Although How I Got Over comes in at a quick and easy 42 minutes, it still almost feels like two completely different albums. The first five or so songs have a downbeat, almost depressing tone to them. One such example is Dear God 2.0, where The Roots’ Black Thought raps about all the struggles and ugliness in the world over a beat that fits the lyrics very well. About halfway through the album comes the actual How I Got Over song, where Black Thought decides to sing. Thankfully this is the only time he sings on the album; the singing works for this song, but I definitely wouldn’t have wanted to hear an album full of his singing because he doesn’t have a particularly good singing voice. After this point, the songs generally have a more upbeat, catchier feeling to them.

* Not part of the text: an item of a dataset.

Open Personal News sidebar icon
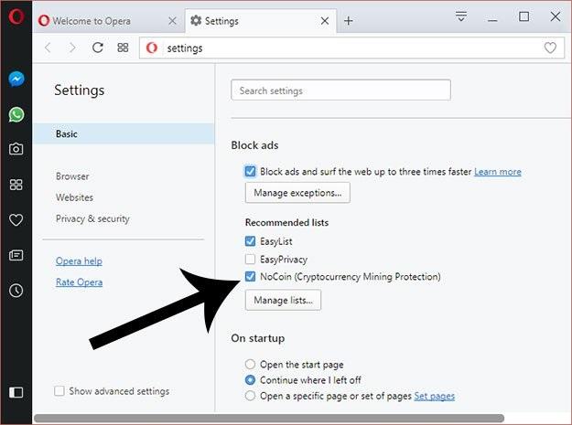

Right after “How I Got Over” and the “DillaTude” interlude comes a barrage of really awesome songs. The first of these is “The Day”, featuring rappers Blu & Phonte and singer Patty Crash. Blu is featured on two songs on this album with “Radio Daze” being the other track he’s on earlier in the album. Even though he’s only on two songs, he almost steals the show (which is saying a lot considering I think Black Thought is one of the best rappers of all-time). I’ve always liked Blu, but I’m not one of those people who thinks his “Below the Heavens” album with producer Exile was the best album of the last decade. Exile’s production left me underwhelmed, but Blu fits The Roots perfectly. Both of Blu’s verses on this album, especially his verse on “The Day”, are two of my favorite verses I’ve heard from this year.
After “The Day” comes the track I was most skeptical about on this album…”Right On” featuring rapper STS and singer Joanna Newsom. Maybe I’ll lose all credibility with the internet (I’m not entirely sure what that means) for saying this, but I usually can’t stand Joanna Newsom. I can’t finish one of her songs without her voice giving me a headache. Luckily, I had no problems whatsoever with “Right On”. This song made me realize that Joanna Newsom is pretty good if you keep her relegated to the chorus, and the weird contrast of her voice with the rapping of Black Thought and STS works better than I was expecting.

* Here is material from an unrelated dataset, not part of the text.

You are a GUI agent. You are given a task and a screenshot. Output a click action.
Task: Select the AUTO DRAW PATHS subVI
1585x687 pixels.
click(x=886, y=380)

After Joanna Newsom comes John Legend with the songs “Doin It Again” and “The Fire” (though his voice is just sampled on Doin’ It Again). Unlike Joanna Newsom, John Legend seemed like he would be a perfect fit for The Roots and he is just that. “The Fire” is probably the catchiest song on this album. I can’t emphasize enough just how great this stretch of “The Day”, “Right On”, “Doin’ It Again”, and “The Fire” is.
After those tracks comes an interlude followed by “Web 20/20” and “Hustla” which feel a little out of place. Hustla is really weird, since the main sample is an autotuned baby crying. I’m not joking (I made sure to include the song at the bottom of this review). It’s not bad and it’s not one of those mainstream autotuned songs by the likes of T-Pain…it’s just kinda strange. I wouldn’t have minded if the album ended after “The Fire” to be honest.

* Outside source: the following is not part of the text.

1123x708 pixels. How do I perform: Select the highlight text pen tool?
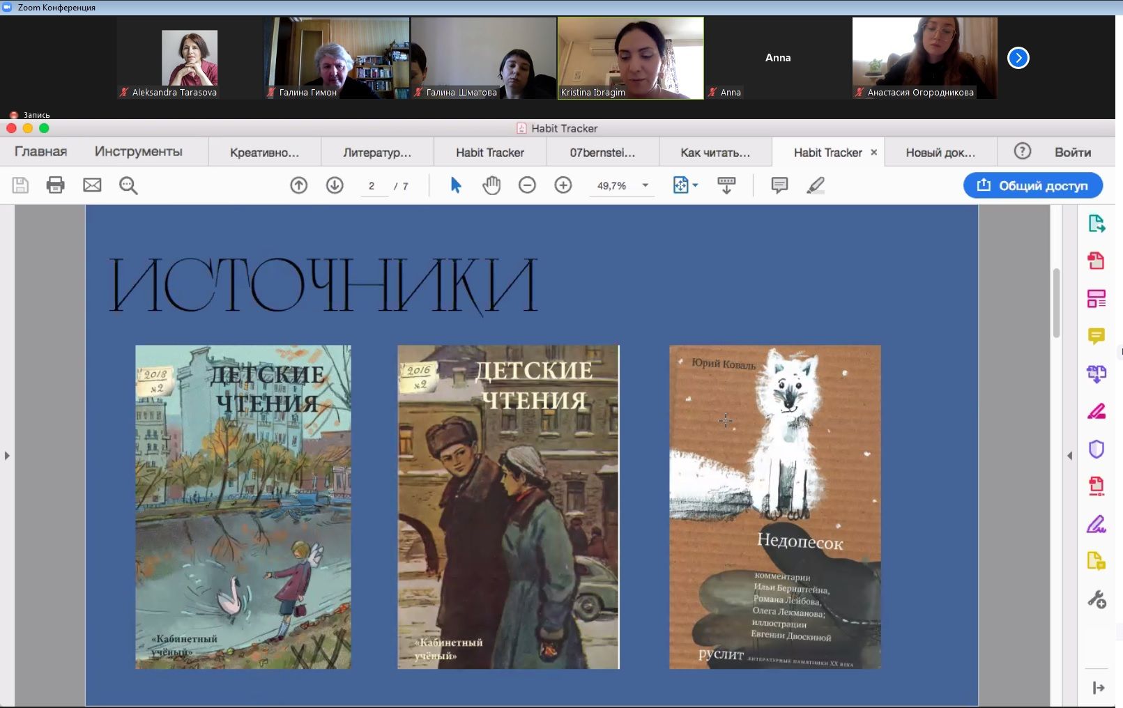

Despite this minor complaint, How I Got Over is still a pretty great album. I’ve pretty much had it on repeat since I got it (as I write this, The Roots have 115 plays in the last week on my LastFM — all of those plays are from this album). Right now this is the front-runner for my album of the year…but with Big Boi set to release his awesome-looking album in a couple weeks, How I Got Over’s “front-runner” status may be short-lived.